--- Exercise inputs ---
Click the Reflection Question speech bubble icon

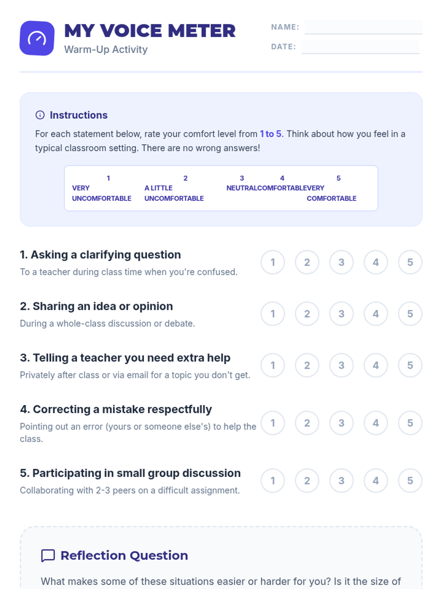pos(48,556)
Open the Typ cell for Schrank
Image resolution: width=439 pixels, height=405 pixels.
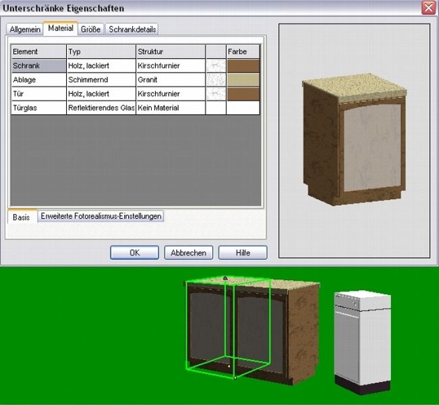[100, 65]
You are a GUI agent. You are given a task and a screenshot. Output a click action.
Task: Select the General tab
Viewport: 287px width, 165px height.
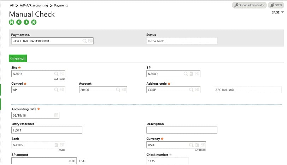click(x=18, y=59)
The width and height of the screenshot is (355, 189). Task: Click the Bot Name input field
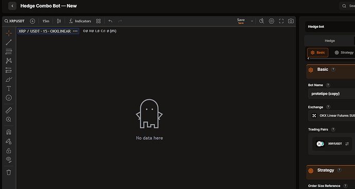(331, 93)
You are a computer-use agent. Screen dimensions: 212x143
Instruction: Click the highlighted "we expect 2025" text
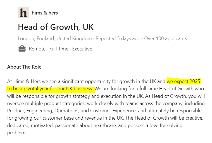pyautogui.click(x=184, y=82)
---
--- Exercise inputs ---
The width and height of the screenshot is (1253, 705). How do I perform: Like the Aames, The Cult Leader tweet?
---
> _Exercise_
Each line of the material that contains the string "agent" has to be copied out.

> _Expected output_
You are a GUI agent. You are given a task and a screenshot. Output a click action.
You are a computer-use agent. Screen dimensions: 212x143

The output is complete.